Segundo os pesquisadores, a associação com as bactérias foi tão forte quanto outros fatores de risco previamente mapeados para a depressão, como tabagismo e consumo de álcool, por exemplo. “Os resultados do estudo identificaram alvos potenciais para intervenções psicobióticas que justificam uma investigação mais aprofundada e podem impactar positivamente a depressão e o bem-estar em nível individual ou populacional”, escreveram, em um dos estudos.
Robustez
Arthur Danila avalia que os estudos não trazem uma grande novidade, mas são muito importantes, ao passo que dão robustez, visto o tamanho amostral das análises, às “hipóteses que já vinham sendo feitas de que a modulação da microbiota intestinal é importante não só por uma questão gastrointestinal, mas também influencia questões emocionais”.
Nos próprios artigos, os pesquisadores destacam que as associações com o eixo intestino-cérebro já eram exploradas anteriormente, mas com estudos em animais e, quando em humanos, com amostras pequenas.
Com os dois estudos, no entanto, não é possível cravar que só tratar a microbiota, com o uso de probióticos (“microorganismos vivos que, quando administrados em quantidades adequadas, conferem benefícios à saúde do hospedeiro”, na definição da OMS) ou psicobióticos (probióticos comprovadamente benéficos para a mente humana), resolverá sozinho um caso de depressão. Isso porque o que os pesquisadores encontraram foi uma associação e não uma causalidade, além disso, a depressão é provavelmente multifatorial.
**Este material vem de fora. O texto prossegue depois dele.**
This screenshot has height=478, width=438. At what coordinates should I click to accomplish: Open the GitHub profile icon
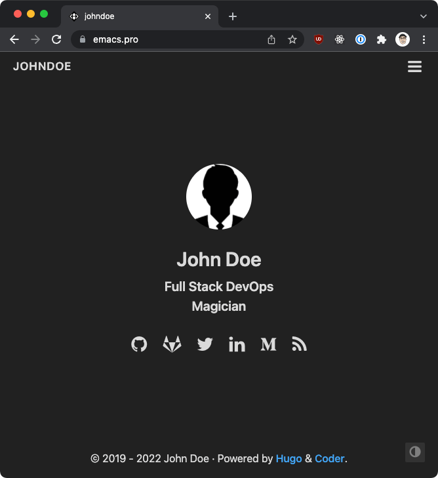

“Probiótico ou psicobiótico não substitui qualquer tratamento em monoterapia. Não dá pra gente dizer hoje que para tratar depressão, toma só o probiótico ou psicobiótico e está tudo bem. A gente não tem o poder de eficácia tamanho pra poder justificar exclusivamente essa conduta. Mas a prescrição de probióticos e psicobióticos pode auxiliar de maneira adjuvante no tratamento da depressão ou da ansiedade, em casos selecionados desde que passando em avaliação médica especializada”, explica Danila.
A associação encontrada pelos estudos acende um alerta para importância de manter o corpo em eubiose, e, para isso, a chave está no que comemos. “A dieta mais saudável possível é aquela que oferece as melhores condições para as bactérias boas sobreviverem dentro do intestino e as bactérias ruins caírem fora”, resume o psiquiatra Arthur Danila.
“Como garantimos isso? Com uma alimentação saudável baseada predominantemente em vegetais e alimentos integrais, porque eles têm altas taxas de fibras e alimentos, e minimamente ou não processados”, completa.